┌────────
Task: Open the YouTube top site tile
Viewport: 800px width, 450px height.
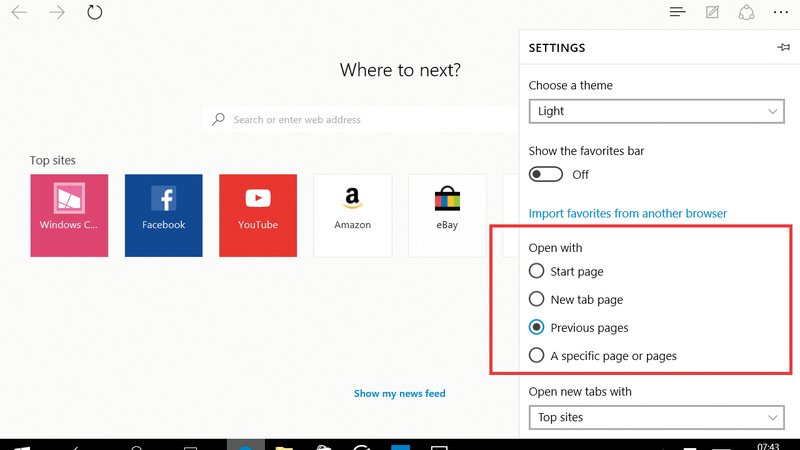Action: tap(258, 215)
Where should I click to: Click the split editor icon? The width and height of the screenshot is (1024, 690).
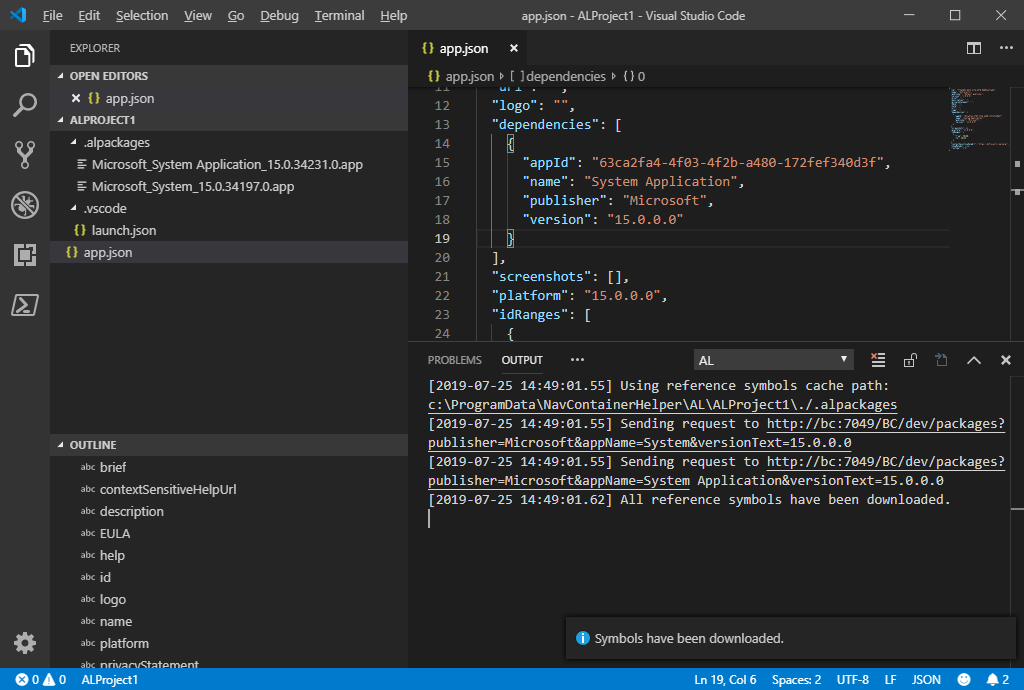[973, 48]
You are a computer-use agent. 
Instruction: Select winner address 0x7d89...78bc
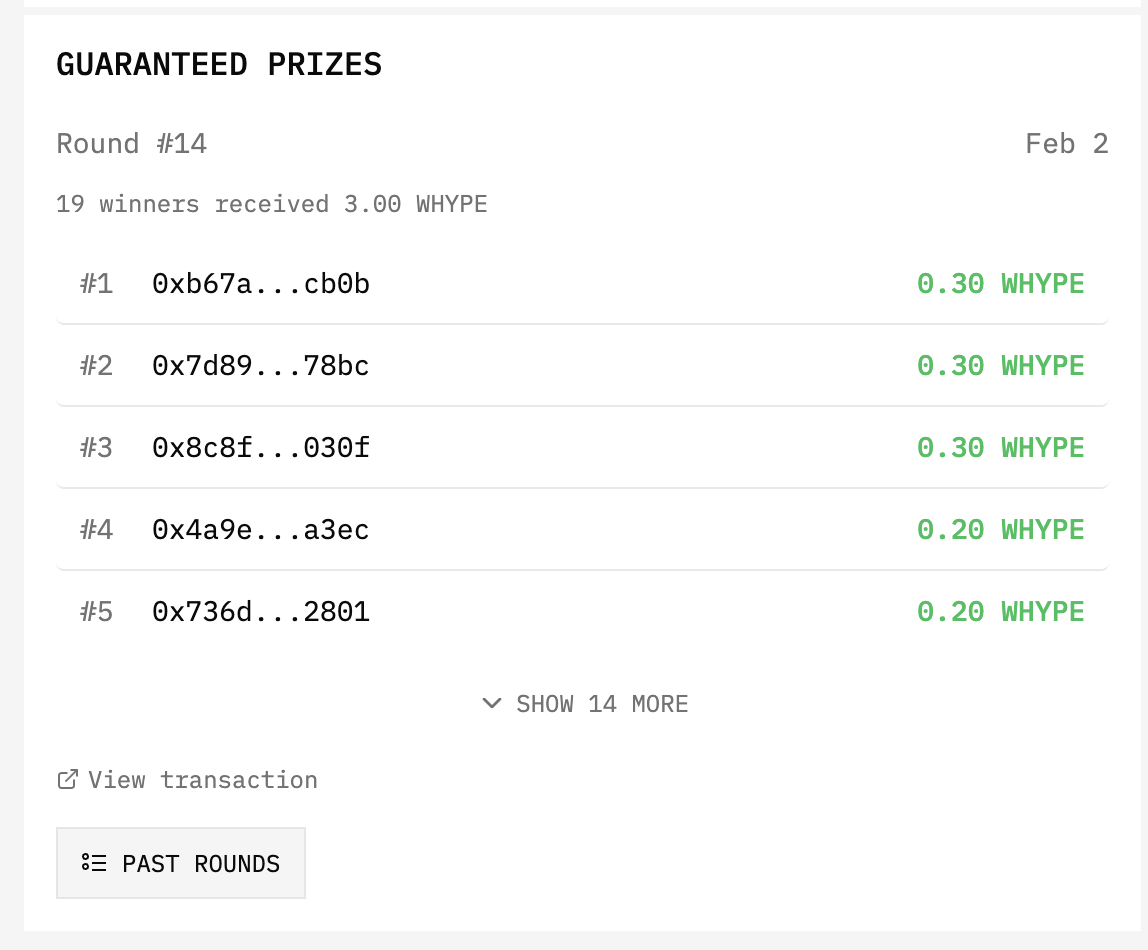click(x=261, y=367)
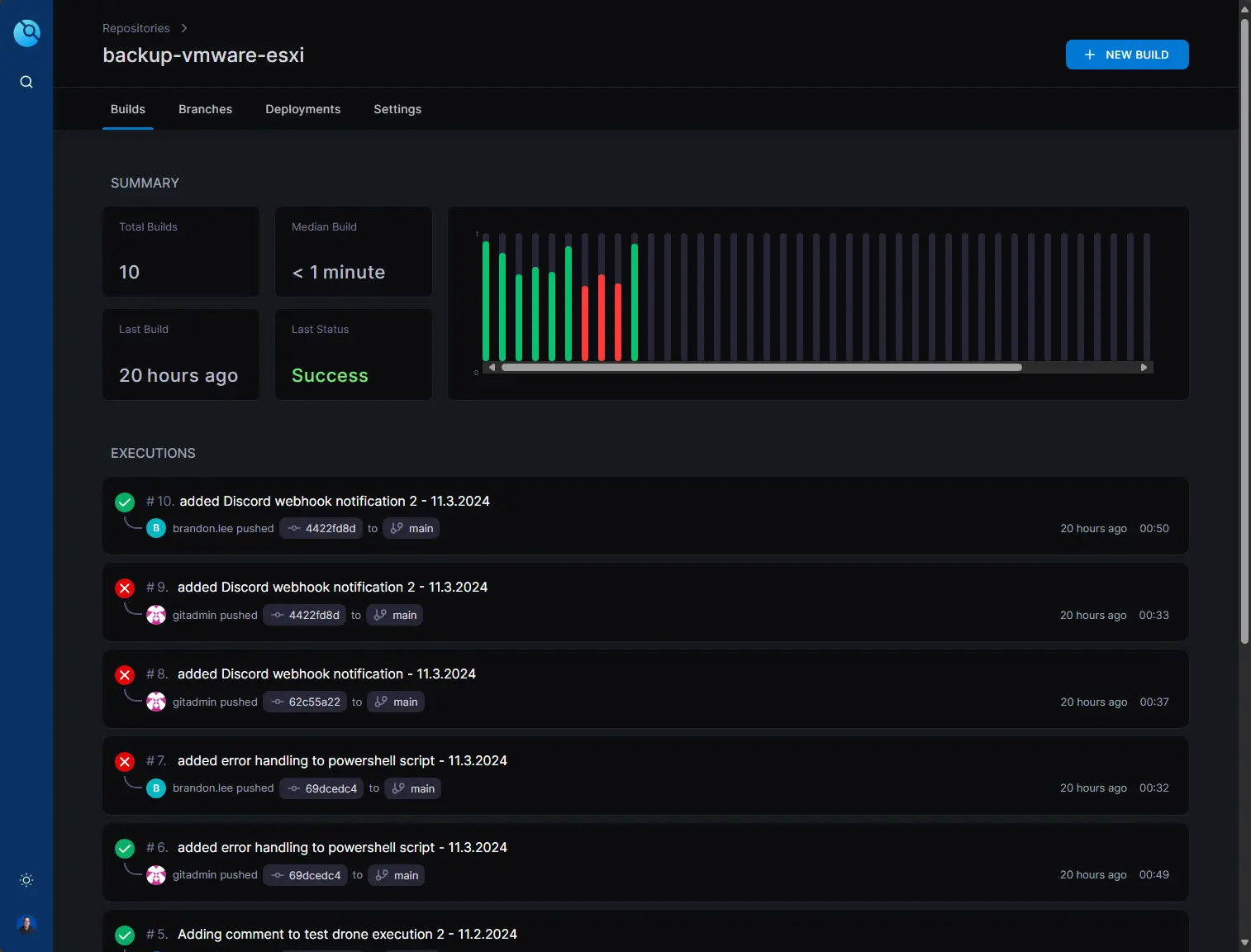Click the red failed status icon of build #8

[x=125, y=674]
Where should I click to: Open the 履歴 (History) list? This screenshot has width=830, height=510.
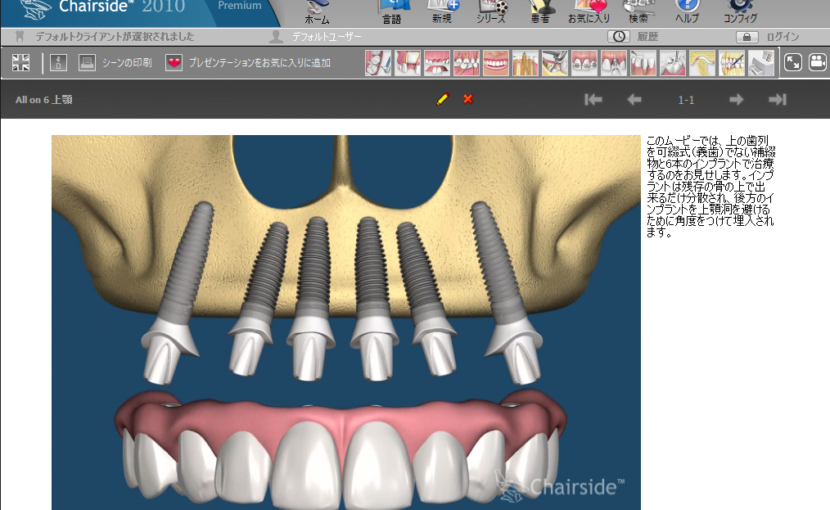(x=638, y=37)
└────────
#### Action item:
Skipping the pictures, transcribe each line above exactly as it appears.

#### Reply:
Task: Open the YouTube top site tile
Viewport: 800px width, 450px height.
Action: tap(258, 215)
Where should I click to: Click the split editor icon? The width and height of the screenshot is (1024, 690).
[973, 48]
You are a computer-use agent. 
Instruction: Select winner address 0x7d89...78bc
click(x=261, y=367)
Click the red failed status icon of build #8

[x=125, y=674]
Where should I click to: Open the 履歴 (History) list? This screenshot has width=830, height=510.
(x=638, y=37)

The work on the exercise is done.